Not all musicians want to be pop stars. Funnily enough.
Paging Dr. Freud
The BBC stage where they do interviews and the odd musical performance is a TV studio on site, complete with outdoor and indoor stages and lots of wooden mushrooms (paging Dr. Freud), all very psychedelic and grrrrooovy. We play outside since the sun just decided to honour our presence and came out from behind the clouds to bathe us in its glow. It’s actually steaming hot now, and all the rain is evaporating.
Then it’s back to the Park Stage to get down to some setting up and soundchecking, which we shake back in the Land Rover to do. It is funny to watch a little sunshine making a big difference in the way a crowd looks as we drive through the grounds. The drummer and singer from Supergrass are playing before us on the Park Stage with a friend of theirs on bass doing cover versions of 80´s pop stuff. They are having fun but I’m finding it rather sad. I’m not big on 80´s nostalgia; I was there and like to remember it like it was.
There is a changeover while our stuff is rolled onstage and plugged in and I’m trying to talk to the monitor engineer who says a lot of yes, but I have this hollow feeling he is really not listening to what I’m saying. Poor man must have a lot to do or so it seems.
It’s now just past five and we are going on stage at 5.15.
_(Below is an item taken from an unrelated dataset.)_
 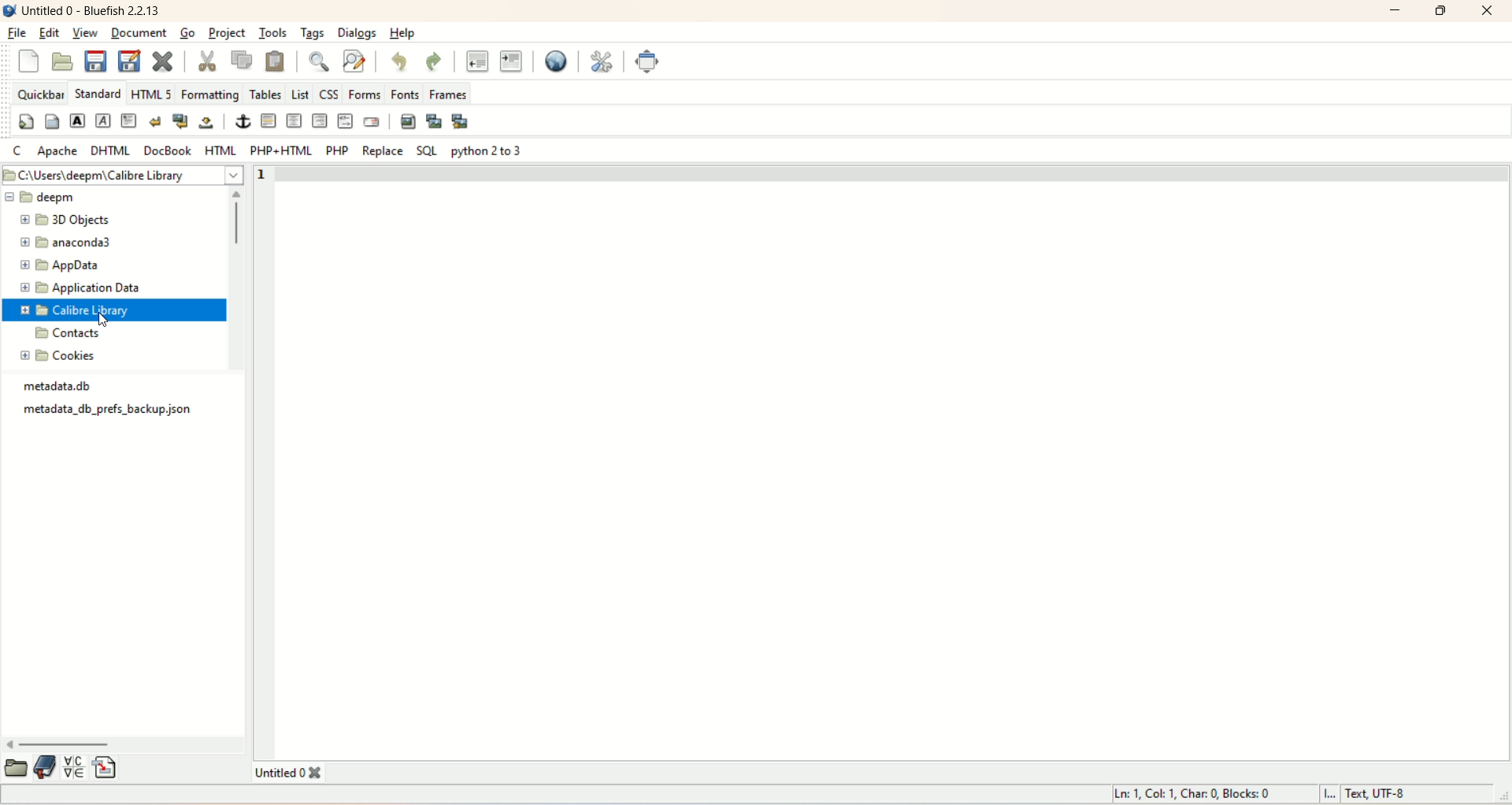 I want to click on file, so click(x=19, y=30).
The monitors take a while getting ready, but finally we are on stage and the crowd gathers to hear; the bowl in front of the stage fills up with people. The set starts off pretty easy but soon picks up and ends with a bang and it’s over… we’re off stage and it’s all over with. Much like teen sex, I’m told.
No hate in my heart
Now is the hard part – packing up after festival – because behind the curtains are risers with drums and keyboards that have to be stripped post haste for next band. This operation is still a one-roadie thing, so I am packing drums while sweating like a pig after the show. No wailing groupies waiting backstage with drugs and debauchery. Now that would be hard work. This is easy.
They do have a charming backstage bar at the Park Stage where they serve up some good local ale, so I am feeling rather perky when we trek on down the muddy path all the way to the Pyramid Stage to see Neil Young at 10 o’clock.
For some odd reason it is way past ten when we get there and Neil has been playing for a while. Good thing he got warmed up for our critical ears… Not quite, we hang on to every word he says and are singing along to most of his tunes except of course the ten minute guitar solos in 11 time. Well, I do remember singing along to that as well. You see, by this time my resolve towards the damn festival ghost had all but dissolved and I was, dare I say, having a blast and when Neil did Heart of Gold for his encore, it was an unexplainable phenomena to be part of that sea of people on a very communal high. At that moment I really felt that I GOT the festival vibe, and some. No hate anywhere in my heart.
Virtually cured of my sarcasm, I made quite a few new friends that night after the Neil Young show. I don’t hate this place at all.
I actually managed to catch my cab at 6 in the morning, the train back to London and the plane back to Iceland, which was, I’m not sorry to say, close to a miracle.
Sigtryggur Baldursson is a legendary Icelandic drummer. He’s beaten skins for The Sugarcubes, Þeyr, KUKL and several other awesome bands. He also performs as sarcastic dandy Bogomil Font.